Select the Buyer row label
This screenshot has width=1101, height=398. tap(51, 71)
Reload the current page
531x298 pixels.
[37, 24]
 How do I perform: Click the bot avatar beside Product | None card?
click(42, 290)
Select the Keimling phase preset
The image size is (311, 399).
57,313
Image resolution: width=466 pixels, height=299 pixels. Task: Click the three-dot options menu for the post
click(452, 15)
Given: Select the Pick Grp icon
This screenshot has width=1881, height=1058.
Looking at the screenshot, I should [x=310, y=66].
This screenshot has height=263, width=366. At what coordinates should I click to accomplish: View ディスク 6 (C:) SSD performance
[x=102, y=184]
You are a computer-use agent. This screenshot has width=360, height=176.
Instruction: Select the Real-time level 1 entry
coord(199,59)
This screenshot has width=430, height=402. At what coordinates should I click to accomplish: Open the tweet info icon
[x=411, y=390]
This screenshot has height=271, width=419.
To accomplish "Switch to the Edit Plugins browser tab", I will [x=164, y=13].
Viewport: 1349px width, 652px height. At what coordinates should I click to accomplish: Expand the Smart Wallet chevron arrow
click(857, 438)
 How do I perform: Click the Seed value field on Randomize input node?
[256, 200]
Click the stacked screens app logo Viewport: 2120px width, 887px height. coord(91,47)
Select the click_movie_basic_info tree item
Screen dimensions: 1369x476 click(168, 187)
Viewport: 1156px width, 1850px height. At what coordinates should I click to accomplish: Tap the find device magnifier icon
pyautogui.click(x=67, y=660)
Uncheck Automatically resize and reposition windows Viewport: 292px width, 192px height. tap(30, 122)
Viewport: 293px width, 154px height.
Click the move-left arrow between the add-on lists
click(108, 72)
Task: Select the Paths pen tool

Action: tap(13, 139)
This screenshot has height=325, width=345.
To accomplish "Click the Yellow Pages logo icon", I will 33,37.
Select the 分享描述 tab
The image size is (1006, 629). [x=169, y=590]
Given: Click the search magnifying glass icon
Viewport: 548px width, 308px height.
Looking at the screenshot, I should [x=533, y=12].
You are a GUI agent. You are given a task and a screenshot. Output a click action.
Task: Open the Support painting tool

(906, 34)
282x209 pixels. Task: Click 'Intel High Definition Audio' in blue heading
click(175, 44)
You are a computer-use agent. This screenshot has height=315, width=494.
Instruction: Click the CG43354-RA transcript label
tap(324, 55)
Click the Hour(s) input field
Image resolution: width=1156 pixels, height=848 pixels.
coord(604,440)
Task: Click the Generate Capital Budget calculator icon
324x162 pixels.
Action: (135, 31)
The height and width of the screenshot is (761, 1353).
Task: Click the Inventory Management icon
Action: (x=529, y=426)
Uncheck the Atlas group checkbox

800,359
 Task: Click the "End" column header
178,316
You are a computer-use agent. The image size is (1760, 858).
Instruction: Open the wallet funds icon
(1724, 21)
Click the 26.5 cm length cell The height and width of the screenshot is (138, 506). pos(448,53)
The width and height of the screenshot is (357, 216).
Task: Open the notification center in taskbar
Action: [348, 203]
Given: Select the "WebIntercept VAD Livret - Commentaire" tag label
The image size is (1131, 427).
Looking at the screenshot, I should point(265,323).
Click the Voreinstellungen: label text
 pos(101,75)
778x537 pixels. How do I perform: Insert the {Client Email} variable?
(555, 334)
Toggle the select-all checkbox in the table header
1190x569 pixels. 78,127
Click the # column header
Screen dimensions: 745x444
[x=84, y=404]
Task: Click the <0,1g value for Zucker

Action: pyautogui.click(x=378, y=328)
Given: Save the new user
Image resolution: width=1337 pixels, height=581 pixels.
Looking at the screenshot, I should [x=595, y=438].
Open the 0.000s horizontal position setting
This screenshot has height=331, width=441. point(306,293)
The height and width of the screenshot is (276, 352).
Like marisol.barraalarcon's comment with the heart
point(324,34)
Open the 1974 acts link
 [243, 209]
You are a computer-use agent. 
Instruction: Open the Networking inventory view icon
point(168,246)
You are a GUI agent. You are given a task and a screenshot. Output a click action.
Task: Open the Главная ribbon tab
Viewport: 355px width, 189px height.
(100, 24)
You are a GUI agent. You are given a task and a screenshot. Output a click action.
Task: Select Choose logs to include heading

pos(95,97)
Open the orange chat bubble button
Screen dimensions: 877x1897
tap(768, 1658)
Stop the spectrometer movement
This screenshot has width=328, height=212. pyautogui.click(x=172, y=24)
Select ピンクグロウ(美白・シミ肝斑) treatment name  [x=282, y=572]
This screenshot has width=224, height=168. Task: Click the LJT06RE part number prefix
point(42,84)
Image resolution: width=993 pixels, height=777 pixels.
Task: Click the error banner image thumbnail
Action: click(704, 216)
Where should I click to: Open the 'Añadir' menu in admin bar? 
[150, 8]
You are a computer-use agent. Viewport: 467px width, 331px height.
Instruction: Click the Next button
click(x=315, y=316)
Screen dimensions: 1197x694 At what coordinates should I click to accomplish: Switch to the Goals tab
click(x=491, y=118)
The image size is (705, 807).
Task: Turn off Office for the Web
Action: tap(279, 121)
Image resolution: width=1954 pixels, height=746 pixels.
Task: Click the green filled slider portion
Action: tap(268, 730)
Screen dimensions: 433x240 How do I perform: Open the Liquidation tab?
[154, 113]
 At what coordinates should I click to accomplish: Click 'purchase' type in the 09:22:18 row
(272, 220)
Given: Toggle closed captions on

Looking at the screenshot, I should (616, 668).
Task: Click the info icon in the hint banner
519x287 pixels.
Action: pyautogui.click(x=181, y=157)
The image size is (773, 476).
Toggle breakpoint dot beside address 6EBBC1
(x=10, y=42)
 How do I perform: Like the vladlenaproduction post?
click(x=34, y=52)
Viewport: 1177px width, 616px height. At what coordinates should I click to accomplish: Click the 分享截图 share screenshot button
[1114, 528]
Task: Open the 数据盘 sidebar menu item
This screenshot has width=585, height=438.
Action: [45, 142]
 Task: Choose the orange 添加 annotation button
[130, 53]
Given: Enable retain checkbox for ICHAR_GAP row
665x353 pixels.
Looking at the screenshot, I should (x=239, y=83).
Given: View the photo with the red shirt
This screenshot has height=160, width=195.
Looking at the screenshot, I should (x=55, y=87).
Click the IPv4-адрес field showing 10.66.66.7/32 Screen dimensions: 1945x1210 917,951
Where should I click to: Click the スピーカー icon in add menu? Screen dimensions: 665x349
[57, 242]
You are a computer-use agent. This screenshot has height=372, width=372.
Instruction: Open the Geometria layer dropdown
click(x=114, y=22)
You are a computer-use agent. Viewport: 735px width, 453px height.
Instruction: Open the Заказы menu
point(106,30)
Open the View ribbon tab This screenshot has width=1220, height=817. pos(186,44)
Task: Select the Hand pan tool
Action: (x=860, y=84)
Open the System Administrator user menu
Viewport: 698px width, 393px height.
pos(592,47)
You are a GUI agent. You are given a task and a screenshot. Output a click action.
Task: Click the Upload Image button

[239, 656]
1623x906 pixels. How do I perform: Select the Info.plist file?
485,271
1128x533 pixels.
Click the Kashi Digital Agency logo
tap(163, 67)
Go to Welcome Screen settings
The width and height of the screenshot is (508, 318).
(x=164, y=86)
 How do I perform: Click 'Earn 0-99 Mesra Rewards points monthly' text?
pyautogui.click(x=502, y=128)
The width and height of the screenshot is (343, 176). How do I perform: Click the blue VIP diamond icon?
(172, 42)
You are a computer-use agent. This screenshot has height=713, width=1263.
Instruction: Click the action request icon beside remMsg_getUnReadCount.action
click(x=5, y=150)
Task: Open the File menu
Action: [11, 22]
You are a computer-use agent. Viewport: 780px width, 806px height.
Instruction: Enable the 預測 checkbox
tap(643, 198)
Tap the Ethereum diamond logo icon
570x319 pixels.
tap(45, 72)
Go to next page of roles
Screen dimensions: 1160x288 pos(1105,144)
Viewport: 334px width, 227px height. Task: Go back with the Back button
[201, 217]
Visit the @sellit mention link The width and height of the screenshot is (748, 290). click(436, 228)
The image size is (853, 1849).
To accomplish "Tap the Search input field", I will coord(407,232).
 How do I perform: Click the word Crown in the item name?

- **Requirements**
Put the data from the line that contains "Task: Open the 数据盘 sidebar menu item" through the line that contains "pos(592,47)" into a Markdown table with the columns Row and Line, numbering each line in Row and omitting blank lines.

- **Exercise answer**
| Row | Line |
|---|---|
| 1 | Task: Open the 数据盘 sidebar menu item |
| 2 | This screenshot has width=585, height=438. |
| 3 | Action: [45, 142] |
| 4 |  Task: Choose the orange 添加 annotation button |
| 5 | [130, 53] |
| 6 | Given: Enable retain checkbox for ICHAR_GAP row |
| 7 | 665x353 pixels. |
| 8 | Looking at the screenshot, I should (x=239, y=83). |
| 9 | Given: View the photo with the red shirt |
| 10 | This screenshot has height=160, width=195. |
| 11 | Looking at the screenshot, I should (x=55, y=87). |
| 12 | Click the IPv4-адрес field showing 10.66.66.7/32 Screen dimensions: 1945x1210 917,951 |
| 13 | Where should I click to: Click the スピーカー icon in add menu? Screen dimensions: 665x349 |
| 14 | [57, 242] |
| 15 | You are a computer-use agent. This screenshot has height=372, width=372. |
| 16 | Instruction: Open the Geometria layer dropdown |
| 17 | click(x=114, y=22) |
| 18 | You are a computer-use agent. Viewport: 735px width, 453px height. |
| 19 | Instruction: Open the Заказы menu |
| 20 | point(106,30) |
| 21 | Open the View ribbon tab This screenshot has width=1220, height=817. pos(186,44) |
| 22 | Task: Select the Hand pan tool |
| 23 | Action: (x=860, y=84) |
| 24 | Open the System Administrator user menu |
| 25 | Viewport: 698px width, 393px height. |
| 26 | pos(592,47) |